À ce propos, signalons que les évangiles ne sont pas un reportage journalistique, pris sur le vif, de l’existence de Jésus. Ils ont été écrits à la lumière de l’événement pascal – ce qui ne signifie que les paroles de Jésus aient été inventées par les rédacteurs, et mises indûment dans sa bouche. Seulement, l’Esprit qui inspira ses auteurs est le même que Celui qui nous permet aujourd'hui de vivre comme des frères du Ressuscité. En rejoignant ses disciples en Galilée, Jésus tient à leur montrer que ce qu’il leur a enseigné, tandis qu’il était encore dans sa condition mortelle, est plus que jamais valable, et que c’était par l’Esprit de résurrection qu’il expulsait les démons, guérissait les malades et édictait les lois du Royaume sur les routes de Palestine.
Jésus est resté le même, tout en menant une vie différente
La Résurrection projette ainsi sa lumière sur tout le parcours du Nazaréen. Par exemple, dans les évangiles, chaque fois qu’il est écrit qu’un malade, un alité « se relève », cela ne signifie pas seulement qu’il se remet physiquement debout, mais aussi que la puissance de la Résurrection agit en lui pour le faire mener une nouvelle existence : « Va, et ne pèche plus. » D’ailleurs, le même terme est utilisé pour dire « se relever » et la « levée » du Christ d’entre les morts.

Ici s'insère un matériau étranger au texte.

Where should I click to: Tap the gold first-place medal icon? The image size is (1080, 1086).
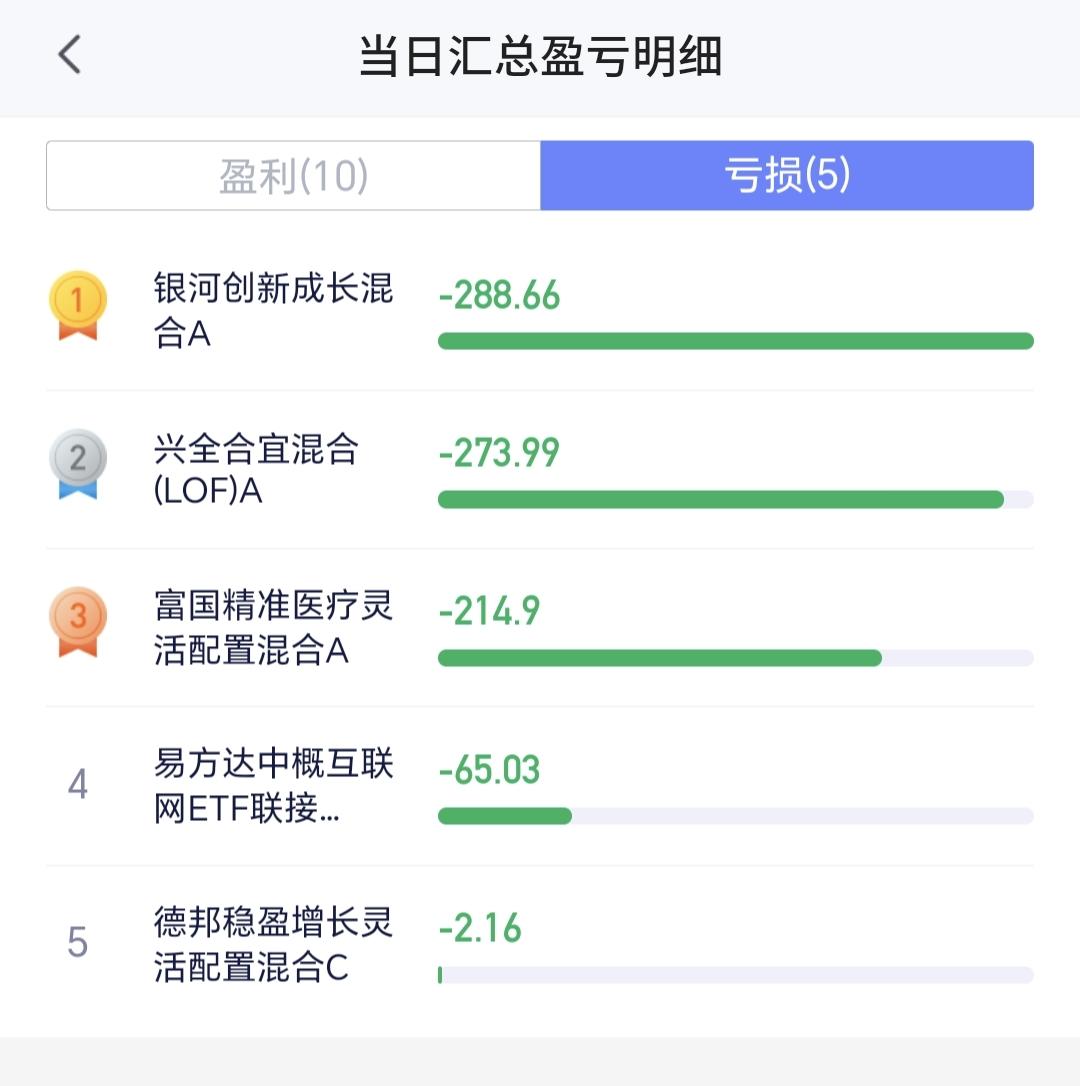click(77, 305)
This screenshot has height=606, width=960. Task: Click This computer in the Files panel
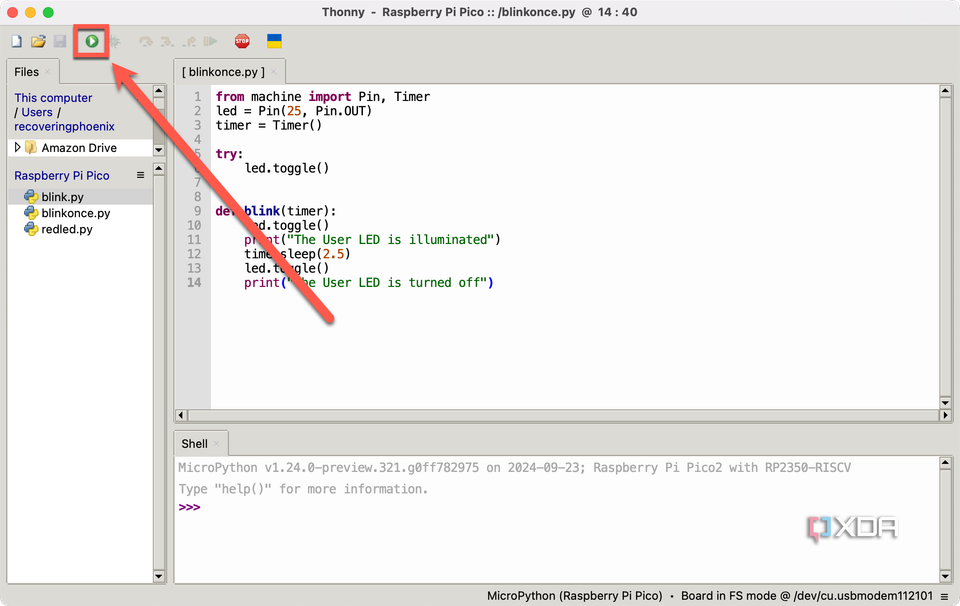(52, 97)
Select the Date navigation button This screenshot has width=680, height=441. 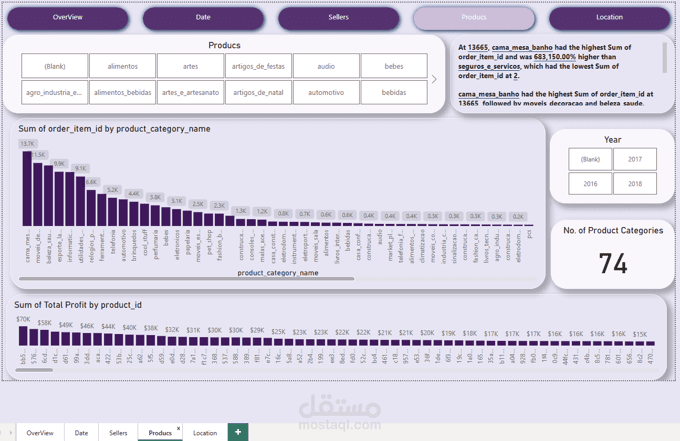(x=203, y=18)
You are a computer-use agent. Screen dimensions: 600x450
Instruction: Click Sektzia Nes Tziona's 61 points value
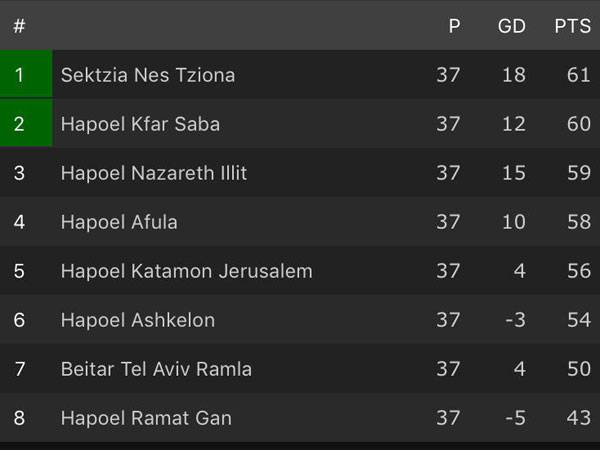pos(578,75)
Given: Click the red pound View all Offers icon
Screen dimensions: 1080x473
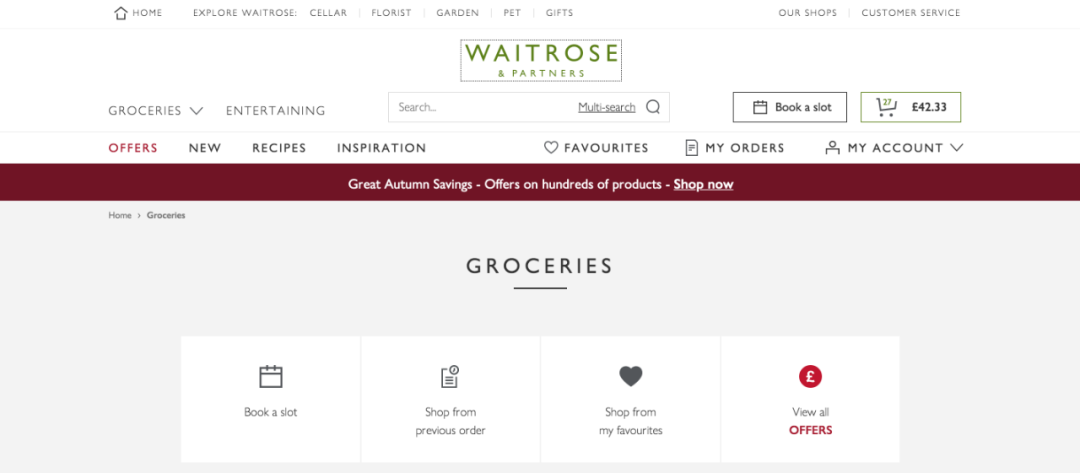Looking at the screenshot, I should pyautogui.click(x=810, y=376).
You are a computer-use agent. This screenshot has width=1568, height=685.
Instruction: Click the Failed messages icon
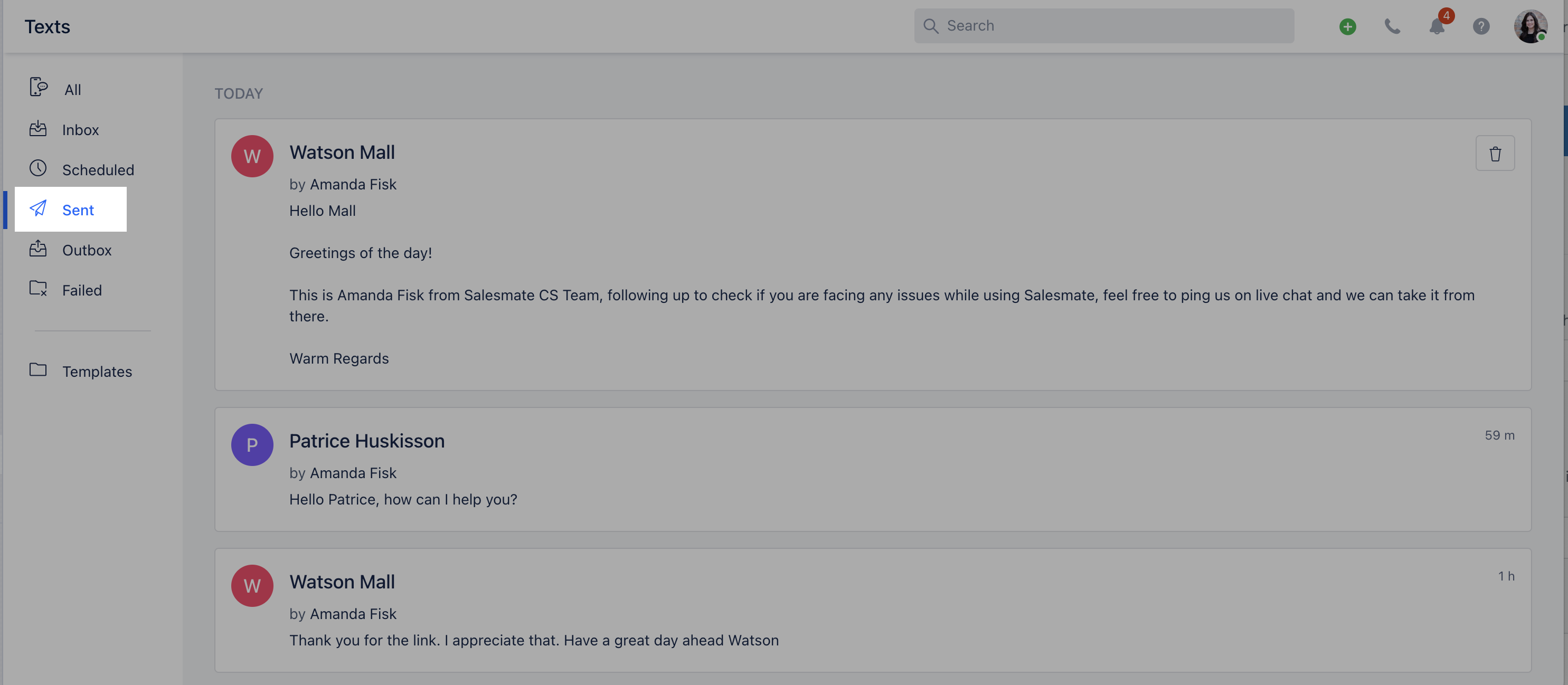39,289
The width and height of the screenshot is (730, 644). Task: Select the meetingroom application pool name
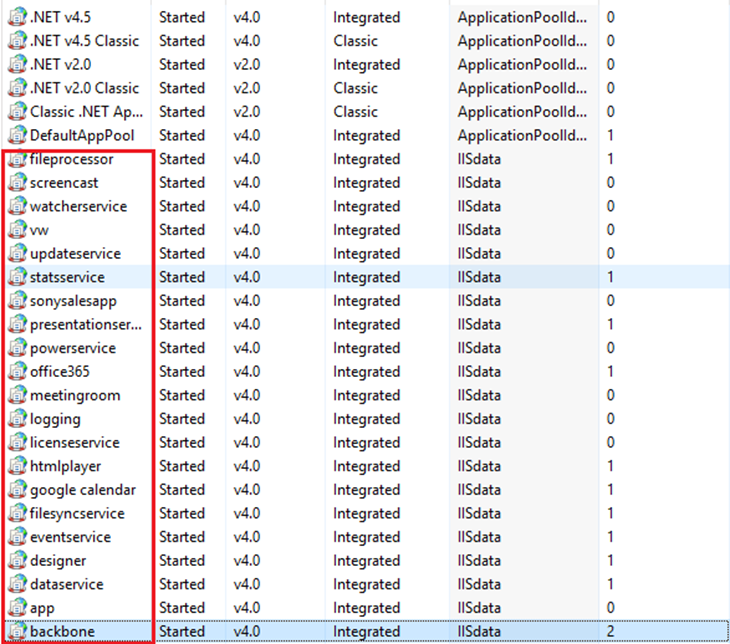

L’existence pré-pascale de Jésus est comme une parabole de la puissance de la Résurrection. Aussi, pour le lecteur, ce retour en Galilée représente-t-il une invitation à méditer la vie du Christ comme une révélation, et non comme une simple biographie qui empilerait les faits divers les uns sur les autres.
C’est qu’il existe à la fois une discontinuité et une continuité entre le Jésus mortel et le Jésus ressuscité. Discontinuité, parce que Jésus ne meurt plus, et qu’il est capable désormais de rejoindre ses disciples de l’intérieur, par l’Esprit. Mais aussi continuité, parce que le Ressuscité reste le Crucifié, que son amour et son application à nous servir n’ont pas changé.
Une annonce de l’ouverture du christianisme aux nations
Enfin, signalons que la Galilée était qualifiée, au premier siècle, de « carrefour des nations », parce que beaucoup d’ethnies étrangères y vivaient au milieu de la majorité juive. La région était également un lieu de communication entre Méditerranée et Orient. Rejoindre Jésus dans cette région-carrefour, revenait donc à annoncer déjà l’ouverture du christianisme aux nations, et proclamer dans la foulée son universalisme.